» **EXTRAIT CHOISI**
##########

Page:Petit de Julleville - Histoire de la langue et de la littérature française, t. 2, 1896.djvu/107

Le texte de cette page a été corrigé et est conforme au fac-similé.
93
LES FABLIAUX

va de nos contes gras aux romans de Renard et de la Rose : c’est l’esprit réaliste des fabliaux ; l’autre, qui va des poésies lyriques courtoises aux romans de Lancelot et de Perceval le Gallois : c’est l’esprit idéaliste de la Table Ronde.

Peut-on concevoir que ces deux groupes d’œuvres aient pu convenir aux hommes d’un même temps, vivant sous le ciel de la même patrie ? Oui, si l’on considère que ces deux groupes correspondent à deux publics distincts et que le contraste qui s’y marque est le même qui oppose le monde chevaleresque au monde bourgeois et vilain. Les fabliaux sont, comme les appelle un texte fort ancien, les fabellæ ignobilium. Ils sont la poésie des petites gens. Il y a d’un bourgeois du xiiie siècle à un baron précisément la même distance que d’un fabliau à une noble légende aventureuse. À chacun sa littérature propre : ici la poésie des châteaux ; là, celle des carrefours.

##########

» **DONNÉES FOURNIES**
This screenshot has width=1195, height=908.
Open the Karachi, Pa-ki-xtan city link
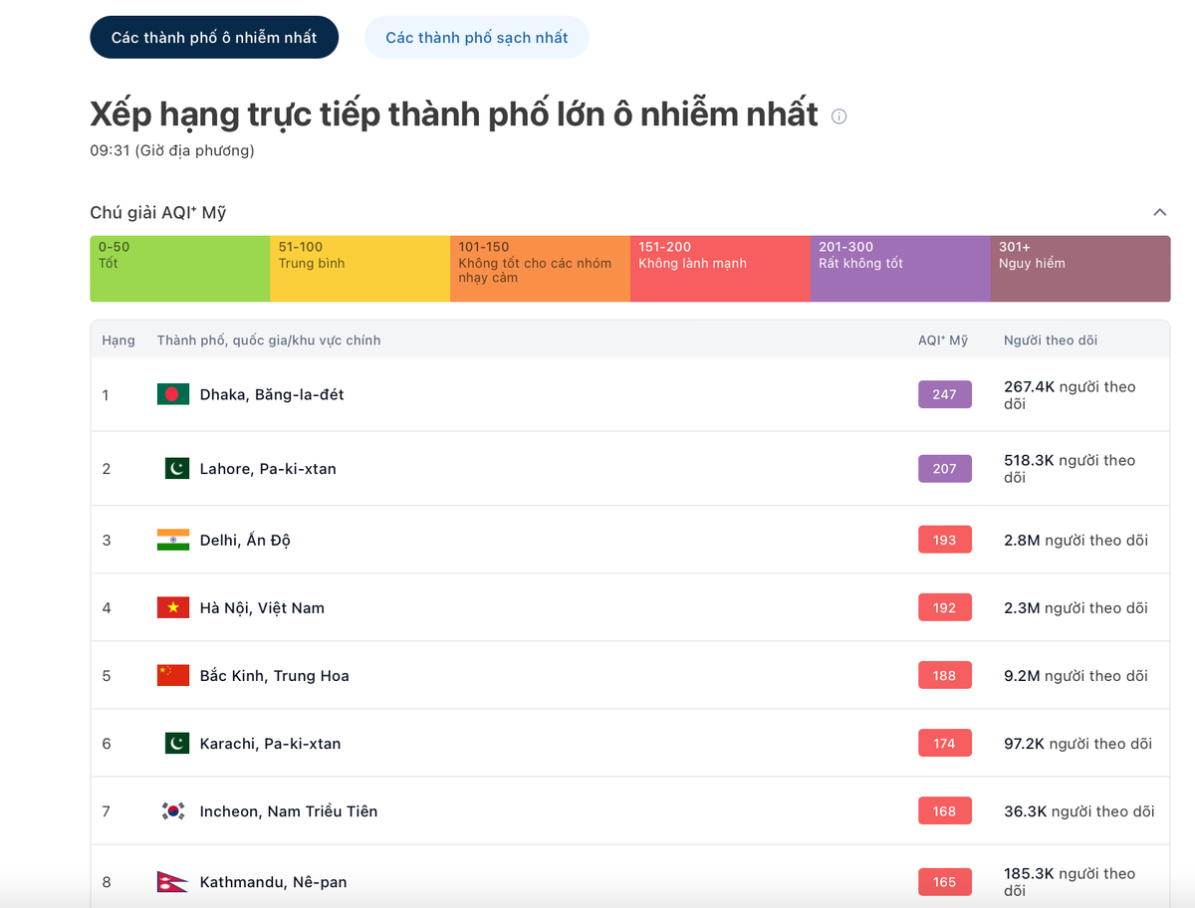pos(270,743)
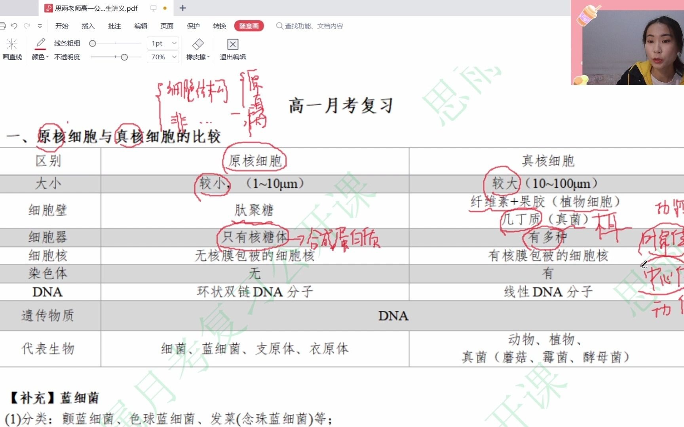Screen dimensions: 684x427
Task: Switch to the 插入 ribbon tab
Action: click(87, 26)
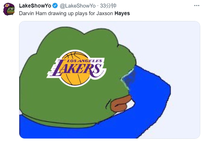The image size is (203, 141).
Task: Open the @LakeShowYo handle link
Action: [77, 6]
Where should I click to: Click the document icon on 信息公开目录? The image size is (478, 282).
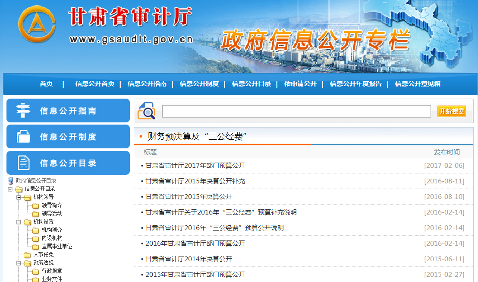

##########

» **EXERCICES**
A) Dans l'extrait sur les fabliaux, recopiez le passage allant de « va de nos contes » à « la Table Ronde. » en substituant « Tristan » à « Perceval le Gallois ».
B) Répondez aux questions suivantes d'après l'extrait sur les fabliaux.
(i) Quel esprit va des contes gras aux romans de Renard et de la Rose ?
(ii) Sous quel nom un texte fort ancien désigne-t-il les fabliaux ?
(iii) De qui les fabliaux sont-ils la poésie ?
Appuyez-vous uniquement sur l'extrait.

» **CORRIGÉS**
A)
va de nos contes gras aux romans de Renard et de la Rose : c’est l’esprit réaliste des fabliaux ; l’autre, qui va des poésies lyriques courtoises aux romans de Lancelot et de Tristan : c’est l’esprit idéaliste de la Table Ronde.

B)
(i) L'esprit réaliste des fabliaux.
(ii) Les fabellæ ignobilium.
(iii) Des petites gens.